**WHAT IS EXPECTED**
Put the entries below into a numbered list and leave out the blank lines.

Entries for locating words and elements
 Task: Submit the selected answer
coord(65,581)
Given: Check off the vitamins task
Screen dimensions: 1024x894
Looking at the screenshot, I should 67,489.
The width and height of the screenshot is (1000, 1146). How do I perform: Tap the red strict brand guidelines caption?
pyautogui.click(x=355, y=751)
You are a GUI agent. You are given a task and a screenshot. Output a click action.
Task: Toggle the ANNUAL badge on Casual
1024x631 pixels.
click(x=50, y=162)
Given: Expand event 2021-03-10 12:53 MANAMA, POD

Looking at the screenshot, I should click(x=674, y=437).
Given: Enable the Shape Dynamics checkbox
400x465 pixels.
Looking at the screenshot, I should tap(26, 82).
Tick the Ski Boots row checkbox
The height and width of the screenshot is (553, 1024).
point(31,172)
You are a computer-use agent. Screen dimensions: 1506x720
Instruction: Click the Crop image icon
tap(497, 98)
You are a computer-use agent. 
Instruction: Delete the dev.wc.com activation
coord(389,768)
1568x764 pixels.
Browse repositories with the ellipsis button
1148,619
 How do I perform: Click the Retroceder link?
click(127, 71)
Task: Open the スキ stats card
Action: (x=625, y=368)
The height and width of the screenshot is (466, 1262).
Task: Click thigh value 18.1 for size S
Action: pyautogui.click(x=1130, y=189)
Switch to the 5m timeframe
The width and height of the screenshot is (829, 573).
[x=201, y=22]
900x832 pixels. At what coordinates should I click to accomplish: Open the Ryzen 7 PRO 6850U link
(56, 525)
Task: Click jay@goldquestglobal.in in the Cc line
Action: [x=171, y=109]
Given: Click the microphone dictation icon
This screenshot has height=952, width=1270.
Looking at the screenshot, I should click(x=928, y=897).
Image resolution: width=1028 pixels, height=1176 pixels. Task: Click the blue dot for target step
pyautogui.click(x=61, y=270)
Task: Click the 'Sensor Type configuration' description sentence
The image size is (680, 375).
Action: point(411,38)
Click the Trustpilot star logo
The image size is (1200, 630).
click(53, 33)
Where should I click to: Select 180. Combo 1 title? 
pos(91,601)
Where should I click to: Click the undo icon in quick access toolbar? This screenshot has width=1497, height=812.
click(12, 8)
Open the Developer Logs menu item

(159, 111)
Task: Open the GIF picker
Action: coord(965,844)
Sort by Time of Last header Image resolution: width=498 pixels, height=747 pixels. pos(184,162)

**SOLUTION TO THE EXERCISE**
1.  Task: Submit the selected answer
2. coord(65,581)
3. Given: Check off the vitamins task
4. Screen dimensions: 1024x894
5. Looking at the screenshot, I should 67,489.
6. The width and height of the screenshot is (1000, 1146). How do I perform: Tap the red strict brand guidelines caption?
7. pyautogui.click(x=355, y=751)
8. You are a GUI agent. You are given a task and a screenshot. Output a click action.
9. Task: Toggle the ANNUAL badge on Casual
10. 1024x631 pixels.
11. click(x=50, y=162)
12. Given: Expand event 2021-03-10 12:53 MANAMA, POD
13. Looking at the screenshot, I should click(x=674, y=437).
14. Given: Enable the Shape Dynamics checkbox
15. 400x465 pixels.
16. Looking at the screenshot, I should tap(26, 82).
17. Tick the Ski Boots row checkbox
18. The height and width of the screenshot is (553, 1024).
19. point(31,172)
20. You are a computer-use agent. Screen dimensions: 1506x720
21. Instruction: Click the Crop image icon
22. tap(497, 98)
23. You are a computer-use agent. 
24. Instruction: Delete the dev.wc.com activation
25. coord(389,768)
26. 1568x764 pixels.
27. Browse repositories with the ellipsis button
28. 1148,619
29.  How do I perform: Click the Retroceder link?
30. click(127, 71)
31. Task: Open the スキ stats card
32. Action: (x=625, y=368)
33. The height and width of the screenshot is (466, 1262).
34. Task: Click thigh value 18.1 for size S
35. Action: pyautogui.click(x=1130, y=189)
36. Switch to the 5m timeframe
37. The width and height of the screenshot is (829, 573).
38. [x=201, y=22]
39. 900x832 pixels. At what coordinates should I click to accomplish: Open the Ryzen 7 PRO 6850U link
40. (56, 525)
41. Task: Click jay@goldquestglobal.in in the Cc line
42. Action: [x=171, y=109]
43. Given: Click the microphone dictation icon
44. This screenshot has height=952, width=1270.
45. Looking at the screenshot, I should click(x=928, y=897).
46. Image resolution: width=1028 pixels, height=1176 pixels. Task: Click the blue dot for target step
47. pyautogui.click(x=61, y=270)
48. Task: Click the 'Sensor Type configuration' description sentence
49. The image size is (680, 375).
50. Action: point(411,38)
51. Click the Trustpilot star logo
52. The image size is (1200, 630).
53. click(53, 33)
54. Where should I click to: Select 180. Combo 1 title? 
55. pos(91,601)
56. Where should I click to: Click the undo icon in quick access toolbar? This screenshot has width=1497, height=812.
57. click(12, 8)
58. Open the Developer Logs menu item
59. (159, 111)
60. Task: Open the GIF picker
61. Action: coord(965,844)
62. Sort by Time of Last header Image resolution: width=498 pixels, height=747 pixels. pos(184,162)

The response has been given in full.